- _DOCUMENT EXCERPT_
******
Courtesy Useful Wild Plants

Mountain pink is a great plant for rock gardens.

Courtesy Useful Wild Plants

A honey-scented agarita in bloom.

Courtesy Useful Wild Plants

That was, until 1971, when he and a pal, both students at the University of Texas, embarked on an “experimental” archaeology project. During spring break, they lived off Cheatham’s family land like Indigenous peoples once did, using tools they’d made themselves. The experience profoundly impacted Cheatham.

“For 10 days, all we ate was a possum and an armadillo,” he recalls. “Out there, we were surrounded by plants. But I knew only a few common ones, like pecans and dewberries. That’s when I realized how much we rely on plants.”

The lightbulb moment inspired a yearning to learn more about the value of flora. Back on campus, Cheatham visited botanist Marshall Johnston, who the year before had co-written and published the 1,881-page Manual of Vascular Plants of Texas. Cheatham asked the professor if there was a comprehensive resource on the usefulness of plants.

“No,” Johnston told the younger man. “You should do it.”

So in 1971, at age 26, Cheatham began what would turn into a monumental, decadeslong undertaking.

Alongside the project, Cheatham, an accomplished artist and photographer, taught architecture and watercolor classes at UT for 10 years. He also led classes that taught students how to forage for wild edibles.

In 1977, a recent UT anthropology graduate named Lynn Marshall signed up for the foraging class and agreed to pay for half her course fees by volunteering with UWP.

She never left. Like Cheatham, she has dedicated herself to the endeavor.

At the project’s start, compiling just the species list and project parameters took a year and a half. Then Cheatham and Johnston traveled extensively, photographing plants in various stages of life. Filing cabinets in UWP’s office contain their 350,000 slides. More filing cabinets house thousands of manila folders, each labeled by plant genus and packed with notes, printouts and research.

The drought-hardy damianita boasts aromatic blooms in spring and summer.

Courtesy Useful Wild Plants

Prairie paintbrush blossoms attract hummingbirds and bees.

Courtesy Useful Wild Plants

A Texas redbud’s young seedpods are edible.

Courtesy Useful Wild Plants

In 1995, Cheatham; Johnston, who has since retired; and Marshall published their first volume. Subsequent volumes followed in 2000, 2009 and 2015. They may be ordered through the UWP website at usefulwildplants.org.
******
- _EXTRACTED RECORDS_
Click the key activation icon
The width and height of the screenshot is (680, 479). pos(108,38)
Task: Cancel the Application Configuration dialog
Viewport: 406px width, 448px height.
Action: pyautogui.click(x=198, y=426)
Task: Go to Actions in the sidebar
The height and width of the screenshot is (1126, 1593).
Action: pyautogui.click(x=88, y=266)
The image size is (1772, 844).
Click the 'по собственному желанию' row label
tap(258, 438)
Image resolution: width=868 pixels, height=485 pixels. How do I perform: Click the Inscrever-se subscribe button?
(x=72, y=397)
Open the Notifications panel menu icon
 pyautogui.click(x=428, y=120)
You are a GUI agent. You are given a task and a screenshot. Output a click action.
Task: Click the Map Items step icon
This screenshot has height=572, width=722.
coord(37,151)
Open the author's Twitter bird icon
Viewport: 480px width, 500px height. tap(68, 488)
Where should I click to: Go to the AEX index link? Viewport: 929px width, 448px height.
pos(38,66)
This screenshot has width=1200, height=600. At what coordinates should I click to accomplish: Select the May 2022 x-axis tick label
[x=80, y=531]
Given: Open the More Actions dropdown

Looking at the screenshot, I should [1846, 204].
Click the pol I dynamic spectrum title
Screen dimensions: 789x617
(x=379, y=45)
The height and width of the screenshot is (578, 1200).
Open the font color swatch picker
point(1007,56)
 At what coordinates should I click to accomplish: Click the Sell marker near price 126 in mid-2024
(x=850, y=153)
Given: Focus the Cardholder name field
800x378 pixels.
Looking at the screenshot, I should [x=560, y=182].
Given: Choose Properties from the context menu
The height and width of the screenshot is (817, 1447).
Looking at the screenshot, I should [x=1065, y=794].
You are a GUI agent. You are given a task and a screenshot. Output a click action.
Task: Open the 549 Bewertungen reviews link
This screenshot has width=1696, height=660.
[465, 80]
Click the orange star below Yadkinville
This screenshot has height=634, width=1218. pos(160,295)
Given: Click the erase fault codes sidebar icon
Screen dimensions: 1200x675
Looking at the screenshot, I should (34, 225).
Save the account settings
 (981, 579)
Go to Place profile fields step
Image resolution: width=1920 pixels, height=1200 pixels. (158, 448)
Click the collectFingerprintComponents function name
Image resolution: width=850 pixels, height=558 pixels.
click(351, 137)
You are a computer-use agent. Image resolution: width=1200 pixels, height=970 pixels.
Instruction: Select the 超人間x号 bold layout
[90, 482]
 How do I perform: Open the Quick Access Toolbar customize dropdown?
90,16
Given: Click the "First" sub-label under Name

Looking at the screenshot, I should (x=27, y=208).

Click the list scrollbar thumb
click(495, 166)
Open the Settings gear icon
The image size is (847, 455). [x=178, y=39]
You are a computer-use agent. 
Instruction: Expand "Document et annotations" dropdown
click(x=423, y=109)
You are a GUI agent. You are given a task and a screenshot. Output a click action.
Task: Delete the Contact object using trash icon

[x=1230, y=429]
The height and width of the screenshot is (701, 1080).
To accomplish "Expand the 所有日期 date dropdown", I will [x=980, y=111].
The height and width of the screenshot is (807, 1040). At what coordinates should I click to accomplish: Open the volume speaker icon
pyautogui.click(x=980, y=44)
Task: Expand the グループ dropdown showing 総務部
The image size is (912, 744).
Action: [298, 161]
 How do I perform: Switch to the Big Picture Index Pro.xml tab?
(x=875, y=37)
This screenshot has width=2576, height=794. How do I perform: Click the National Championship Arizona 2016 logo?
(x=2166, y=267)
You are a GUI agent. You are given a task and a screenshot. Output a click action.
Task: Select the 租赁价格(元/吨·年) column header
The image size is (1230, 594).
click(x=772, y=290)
******
- _TASK INSTRUCTIONS_
1 > Answer these questions about the article on Useful Wild Plants:
(a) What did Cheatham and his friend eat during their 10 days on his family's land?
(b) How many slides are kept in the filing cabinets in UWP's office?
(c) In which years did the volumes after the first one appear?
2 > From the article on Useful Wild Plants, return word for word the passage that opens with the words containing "In 1995, Cheatham;" and closes with "website at usefulwildplants.org.".
3 > Resume the article on Useful Wild Plants, picking up after its final sentence.

- _PER-TASK ANSWERS_
1 >
(a) A possum and an armadillo.
(b) 350,000.
(c) 2000, 2009 and 2015.

2 >
In 1995, Cheatham; Johnston, who has since retired; and Marshall published their first volume. Subsequent volumes followed in 2000, 2009 and 2015. They may be ordered through the UWP website at usefulwildplants.org.

3 >
The tomes are made to last. “We believe people will need them for several hundred years,” Cheatham says. “So we don’t use cheap paper that would turn yellow in 18 months.”

Altogether, the four volumes published so far document 833 species. Organized alphabetically by genus, Volume 1 begins with Abronia (sand verbenas) and ends with Arundo (giant cane). Volume 4 covers Cenchrus (grassburs) through Convolvulus (wild morning glories). Still in progress, Volume 5 will begin with Conyza (horseweed).

Each genus section includes species descriptions, range maps and color images. Subheadings enable readers to quickly find specific information, such as “Native American food uses,” “chemical components” and “author dye tests.”

Entries run from less than one page to dozens. For example, Bowlesia (Bowles parsley) is a scant page, but Carex (sedges)—the largest genus in Texas flora—fills 76 pages.

Most people know about grassburs. When stepped on, their spiny seedheads hurt like the blazes to pull out—hence their reputation as a detestable weed. But surprise: “Some members of the genus Centhrus are highly valued as range grasses that increase the lease value of grazing lands,” according to The Useful Wild Plants of Texas. “Native Americans of the Southwest and prehistoric people of Texas used Centhrus for food, therapy and utilitarian purposes.”

With more than a dozen volumes and thousands of entries still to publish, Cheatham hopes to recruit and train more staff.

“Lynn and I are spread extremely thin,” he says. “Right now, we’re in a phase to raise consciousness about the importance of plants and publicize what we’re doing so we can raise the funds necessary to build a team that will finish this project. With a full staff, all the volumes could be completed in seven years.

“People need to know about Useful Wild Plants so they’ll carry it on after we’re gone,” he says. “This project belongs to the world.”